In Demo Hour, we explore different degrees of interaction. With Domestic Widgets, David Verweij, David Kirk, Kay Rogage, and Abigail Durrant motivate families’ co-creation of data-enabled IoT artifacts through cardboard kits and everyday materials. Thinking also of families, Aubree Ball and Audrey Desjardins explore ludic IoT devices to support communication in the household. Chang Hee Lee and Dan Lockton invite us not to interact at all with their Silent Scene machine, aimed to explore a zero-interaction cognitive playful experience. And by facilitating interactions in our sleep, Adam Haar Horowitz and colleagues aim to capture some of our dream content with Dormio.
HCI has developed at a different pace throughout the world. Paweł Woźniak and Andrzej Romanowski report on the 2017 SIGCHI-sponsored Łódź Summer School on Methods in HCI, aimed at fostering interest in HCI in Poland. Elena Agapie and Andrew Davidson show how design workshops organized by the University of Washington can engage K–12 students to co-design and develop technology while keeping users in mind by adopting a human-centered design approach. As an example of more mature HCI practice, Annika Burgess presents the IX DS studios in Berlin and Munich, which privilege teamwork in open spaces, welcoming clients, partners, and the wider community to share knowledge and ideas in diverse activities.

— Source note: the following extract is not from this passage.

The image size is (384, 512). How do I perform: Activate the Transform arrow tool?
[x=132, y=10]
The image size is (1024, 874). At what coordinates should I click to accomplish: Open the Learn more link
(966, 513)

While HCI and UX have matured, Uday Gajendar warns us against simplistic views of “doing UX,” exploring HCI designers’ roles as interpreters, therapists, and philosophers. Rolf Molich discusses the need to improve usability-testing techniques, especially considering modern, complex websites, and proposes to define standard procedures to make usability evaluations reproducible. Moving away from designer/user relationships, Per Linde and Anna Seravalli prompt us to embrace complex stakeholder networks in co-design, addressing the corresponding tensions and ethical issues. Regarding child-computer interaction in a world of ubiquity and big data, Juan Pablo Hourcade and colleagues investigate the opportunities and challenges of ubiquitous technologies that constantly collect data from and about children, and make recommendations regarding transparency, education, and societal and family involvement.

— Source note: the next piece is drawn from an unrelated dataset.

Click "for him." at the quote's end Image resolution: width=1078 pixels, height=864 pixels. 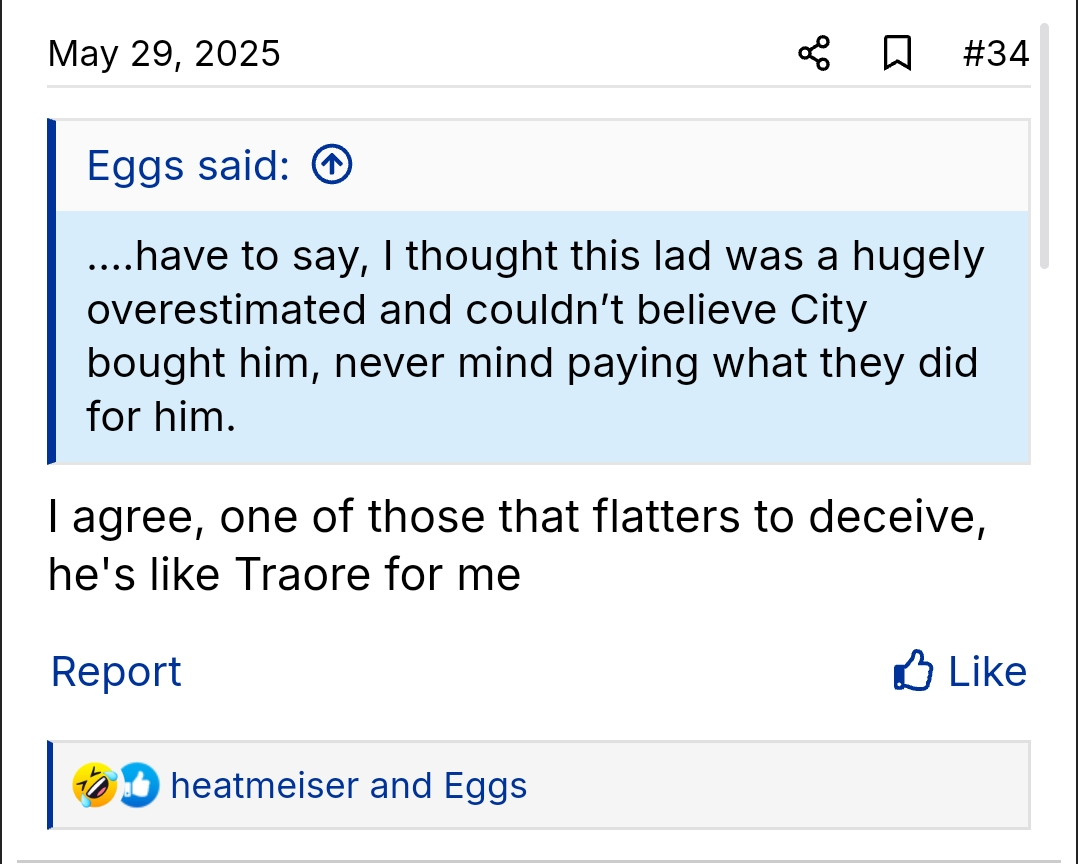(161, 414)
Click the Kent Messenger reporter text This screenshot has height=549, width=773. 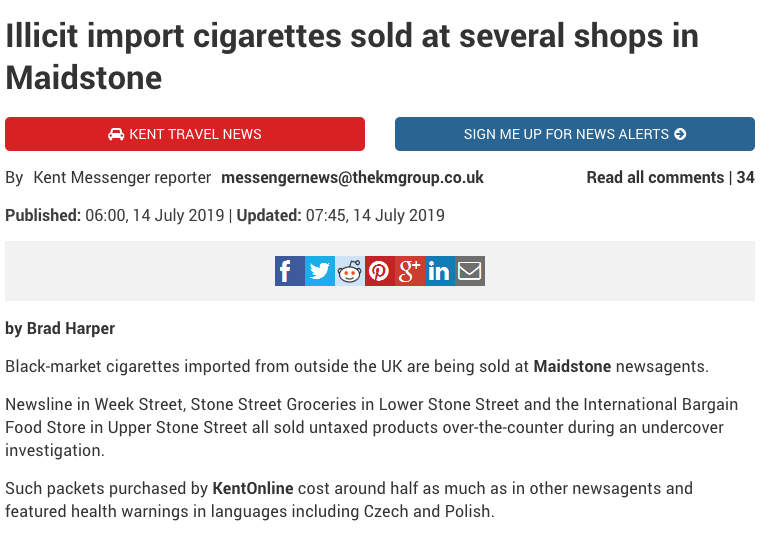tap(122, 178)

Matt Jones shares with us his love of books, showcasing authors who warn us of our overreliance on digital technology and remind us of the richness of our physical and human interactions. Exploring the very human activity of sketching in both a feature article and a Blog@ IX, Miriam Sturdee, Makayla Lewis, and Nicolai Marquardt show us how sketching in HCI can support all stages of the research process, transcending disciplines and social groups. Bridging the digital and the physical, Anna Weisling shows how she made Beacon to enable collaborative engagement and improvisation in artistic performances. Moving beyond our small-scale, individual-level interaction with artifacts, Fatemeh Moradi, Mikael Wiberg, and Mikael Hansson prompt us to scale interactions up, toward human-building interactions. Thinking about public interactions, Whitney Holt and Brittany Murphy hold a dialogue about a landscape architecture class, discussing how student installations provoked intensive discourse, both on campus and on social media. Closing the issue, Nicolas Nova takes a provocative look at how technological devices are influencing our bodies and postures.